PROBLEM DESCRIPTION: Gather each line in the records below that contains the string "Task". Case counts, so match capital and lowercase letters.

--- begin RECORDED INFORMATION ---

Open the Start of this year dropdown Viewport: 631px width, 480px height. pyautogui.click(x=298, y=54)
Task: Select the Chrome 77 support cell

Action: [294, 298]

--- end RECORDED INFORMATION ---
--- begin RECORDED INFORMATION ---

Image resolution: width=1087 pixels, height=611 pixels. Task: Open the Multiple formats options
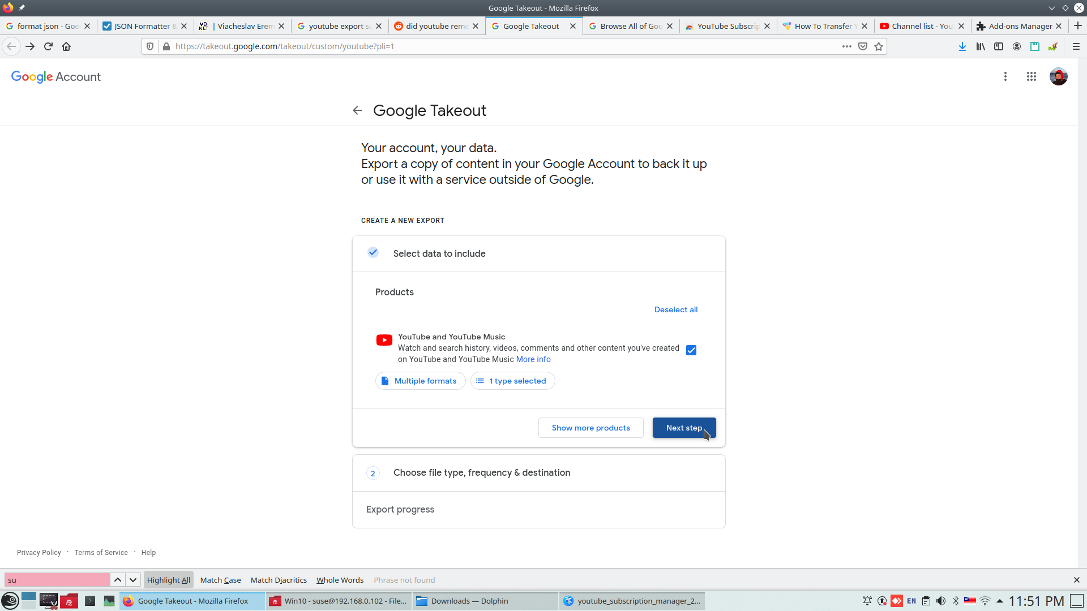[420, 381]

--- end RECORDED INFORMATION ---

ANSWER FOR THIS EXERCISE:
Task: Select the Chrome 77 support cell
Image resolution: width=1087 pixels, height=611 pixels. Task: Open the Multiple formats options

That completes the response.